In the footsteps of painters in Brittany

7 sites to discover through their eyes

The greatest names in the history of 19th and 20th-century art have been seduced by Brittany, such as Gauguin in Pont-Aven, Monet in Belle-île, Maurice Denis in Ploumanac’h, etc. At the time difficult to access, it conveyed the perfume of adventure and authenticity. The painters loved its Celtic past, its legends, its countless chapels and crosses. Their brush strokes reveal lively, festive and colourful scenes of markets, weddings, religious pardons, the fishing ports and sea bathing. Explore this subject with walks and museum tours.

In the blink of an eye

From Emile Bernard to Picasso, the quintessential seaside resort

Dinard and the surrounding area

The beaches of Dinard became famous in the middle of the 19th century. A chic and wealthy clientèle built luxurious villas and delighted in the opening of a golf course and a casino. Eugène Isabey painted Saint-Enogat beach. Emile Bernard, Paul Signac and Henri Rivière revealed the Saint-Briac coast. In summer 1922, Picasso settled in Villa Beauregard with his family. In around 50 paintings, such as « Family at the seaside » or « Two women running on the beach », he conveyed the exhilaration of a sunny summer by the sea.

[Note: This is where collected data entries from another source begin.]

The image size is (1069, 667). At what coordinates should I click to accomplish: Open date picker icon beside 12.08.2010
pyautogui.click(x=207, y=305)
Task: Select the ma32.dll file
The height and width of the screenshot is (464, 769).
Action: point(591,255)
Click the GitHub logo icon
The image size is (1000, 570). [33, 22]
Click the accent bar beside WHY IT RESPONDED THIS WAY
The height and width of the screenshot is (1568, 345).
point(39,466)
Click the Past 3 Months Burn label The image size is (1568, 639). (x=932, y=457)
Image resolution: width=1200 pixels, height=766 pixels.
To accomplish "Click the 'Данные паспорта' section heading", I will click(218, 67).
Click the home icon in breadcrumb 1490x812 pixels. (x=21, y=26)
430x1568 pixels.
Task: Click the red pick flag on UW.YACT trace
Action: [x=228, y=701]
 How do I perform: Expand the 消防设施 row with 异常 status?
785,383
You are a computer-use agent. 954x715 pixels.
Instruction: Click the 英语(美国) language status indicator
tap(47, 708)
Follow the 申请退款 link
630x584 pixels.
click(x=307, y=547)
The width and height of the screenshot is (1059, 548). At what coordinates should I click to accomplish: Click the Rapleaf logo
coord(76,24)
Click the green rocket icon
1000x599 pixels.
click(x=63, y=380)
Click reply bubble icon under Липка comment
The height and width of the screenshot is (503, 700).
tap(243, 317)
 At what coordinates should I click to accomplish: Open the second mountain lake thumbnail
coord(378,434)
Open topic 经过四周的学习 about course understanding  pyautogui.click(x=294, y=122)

Maurice Denis and the Pink Granite Coast

Ploumanac’h / Perros-Guirec

The incredible beauty of these formations of pink rocks plunging into the sea seduced the imagination of the painters. Mathurin Méheut immortalised the “ram’s head”, Henri Rivière sketched the port and Henri Le Fauconnier put a Cubist twist on the village roofs. For Maurice Denis, it was paradise. He bought Villa Silencio at Pointe du Château in Trestrignel. With his brush strokes, regattas, bathers and family seaside scenes became the pretext for expressive and poetic paintings that demonstrated astonishing decorative inventiveness.

To do


From Eugène Boudin to Henri Rivière, in quest of the picturesque

Camaret and the Crozon Peninsula

Lively docks, the return of the fishing boats, the orange and red sails of the sardine fishing boats, etc.: Eugène Boudin painted around 60 paintings of the spectacle of Camaret. A colony of artists gathered here. Georges Lacombe, Paul Sérusier, Maximilien Luce and others explored Pointe de Dinan, the Tas de Pois and the Marines de Morgat caves. Fascinated by these striking landscapes, they painted pictures of excellent artistic and graphic quality. At the turn of the 20th century, Henri Rivière stayed in Morgat, which had become a seaside resort, every year. He accomplished many water colours here.

To do

  • Stroll around Camaret port and keep going as far as the picturesque Rocamadour chapel, surrounded by water.
  • Visit the Vauban tower a UNESCO World Heritage building.
  • Enjoy the vintage charm of the Saint-Thomas district, the “artists’ district”, which teems with studios and art galleries.
  • Hop on one of the Sirène boats to discover Morgat and its sea caves.
  • Lose your way in the rooms of the Brest Fine Arts Museum boasting a rich collection of sea views and paintings by the Pont-Aven school, the Nabi movement and Symbolism

Gauguin and the artistic revolution of the Pont-Aven school

Pont-Aven

Discovered by American painters, the little city tucked on both sides of a bridge on the Aven estuary became incredibly popular following the painters of the Pont-Aven school. The river bed cluttered with rocks, the countless mills, the thatched houses, the chapels, the lively markets, the picturesque costumes and the quality of the light were inexhaustible subjects of inspiration. The population was welcoming and a large colony of artists formed here. But fame came from the development of Synthetism, a major artistic current driven by Gauguin, Paul Sérusier and Emile Bernard. Charles Filiger, Maxime Maufra and Henry Moret also contributed.

To do

  • Discover the Fine Arts Museum located on the site of the former Pension Gloanec
  • Discover the collections in an original way thanks to the guided tour proposed by the tourist office
  • Follow the Bois d’amour circuit and admire the painting of Yellow Christ by Paul Gauguin in Trémalo chapel
  • Loiter in the 60 or so galleries in town
  • Keep going to the hamlet of Pouldu in Clohars-Carnoët and visit the maison-musée, a reconstitution of the beach-side bar where Gauguin boarded.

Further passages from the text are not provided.